A hot wallet only contains about 5% of the bitcoins the company has.
Meanwhile, the other 95% of bitcoins they're holding are stored savely in a key-split cold wallet.
Now, the problem is: if some user wants a large amount of his bitcoins out of coinbase, the guys owing their part of the split private key need to take action to transfer that amount of bitcoins from the cold to the hot wallet, assuming the amount is > 5%.
So what I think "Vault" does is give them a better architecture for planing and organizing their hotwallet-coldwallet-process.
"To complete the Coinbase Vault offering, we will be adding multi-signature (“multi-Sig”) technology in the coming weeks to enable customers to manage their own vault security."
It's not clear exactly how that will work, but if it's, say, 2-of-3 and Coinbase only holds one of the keys then it would.
If they truly have cold storage of their btc - yes, this system does improve security, as their cold-storage bitcoins aren't subject to electronic hacking, just physical intrusion.
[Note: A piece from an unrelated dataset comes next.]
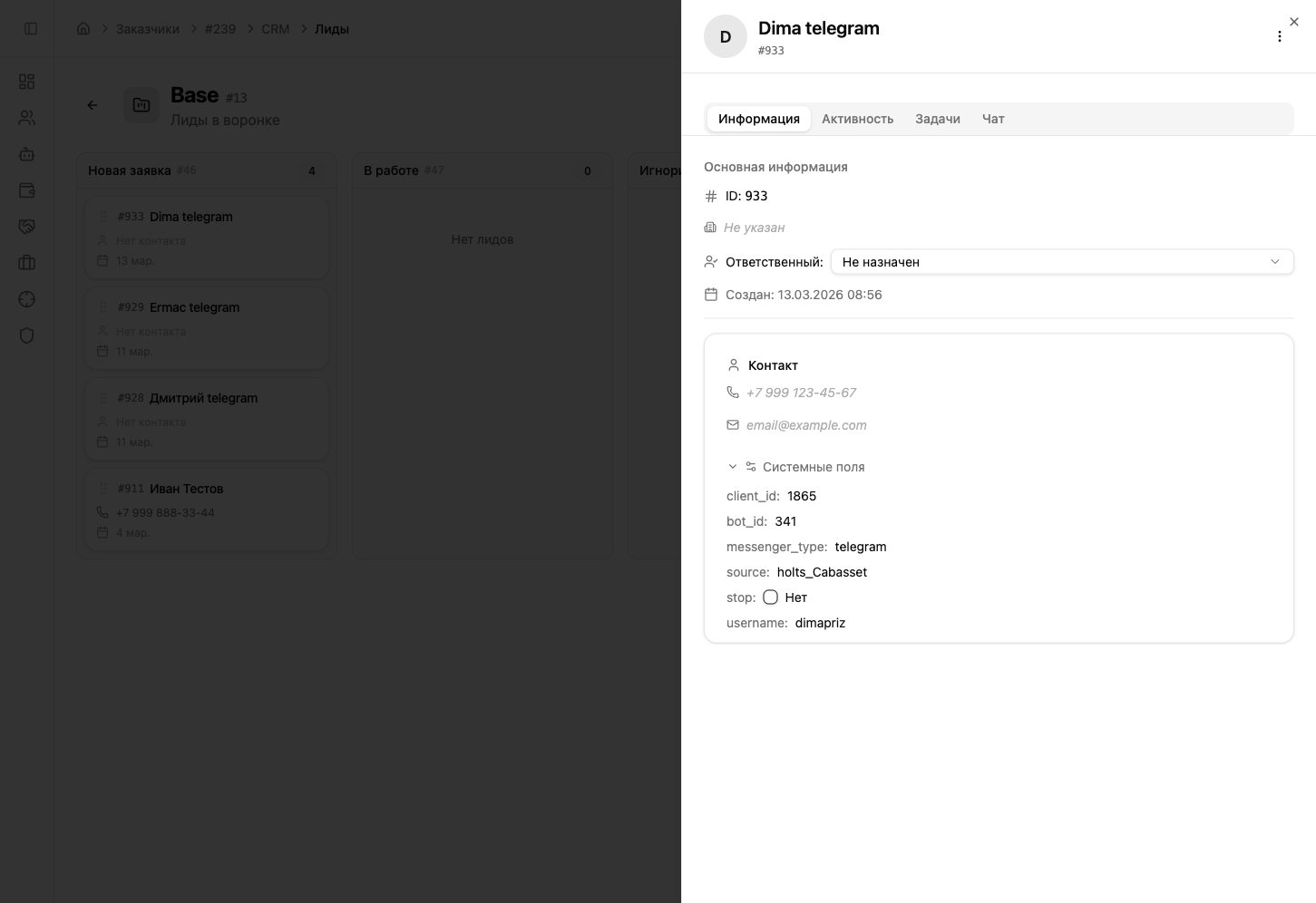The image size is (1316, 903).
Task: Click the sidebar collapse icon
Action: click(31, 29)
And, the use of encryption and HSMs can mitigate against even a physical intrusion as well.
Sometime in the next couple years, someone is going to come up with a relatively fool proof vault storage for bitcoins, we just haven't see it yet. (And Coinbase isn't sharing enough details yet for us to know whether they've put one together)
The question means all of our Bitcoin at Coinbase. He's not making a conspiracy theory out of it - he's asking a legitimate question about whether or not Coinbase has all deposits accounted for or not.
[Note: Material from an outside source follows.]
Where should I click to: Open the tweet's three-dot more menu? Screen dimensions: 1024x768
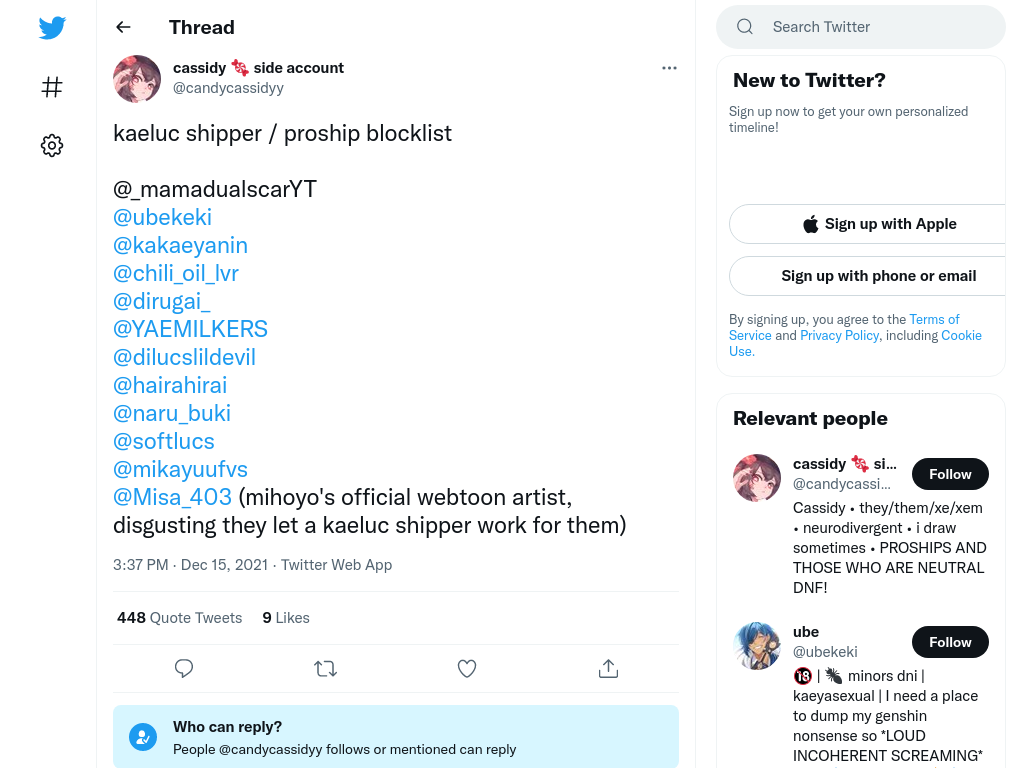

That's a rationalization around the original blaming statement you made. You asked how we should know if they are secure. He said how do you know they haven't been hacked already? Both legitimate, up to the point you said he was making conspiracy theories.
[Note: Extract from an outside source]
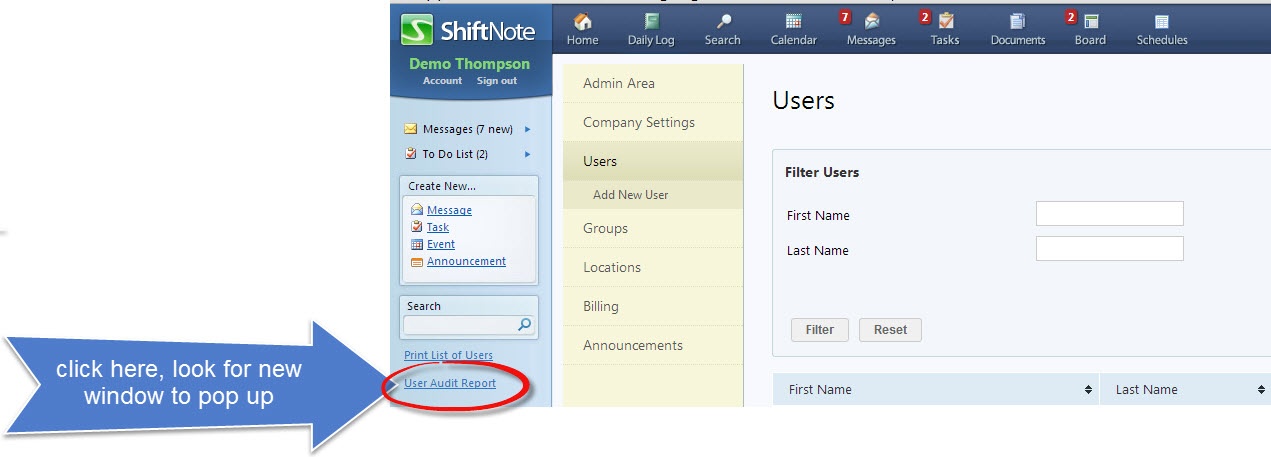Open the Documents icon

(1017, 22)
I assumed he was talking like they had just spent the bitcoin (Mt Gox stylee). Even if they were hacked, I would expect Coinbase to disclose that information--to presume that they've been hacked, lost bitcoin, and are hiding that from everyone is a pretty wild theory in my book.
The keys are stored offline, but the BTC are always online. They are relatively safe against someone compromising your computers remotely. Against physical intrusions or insider attacks, not as much.
Physical intrusions can be dealt with by encrypting the keys, which I hope they are doing. Using a secret sharing scheme with physical tokens (e.g. smartcards) carried by chosen employees should reduce the danger of both of those attacks.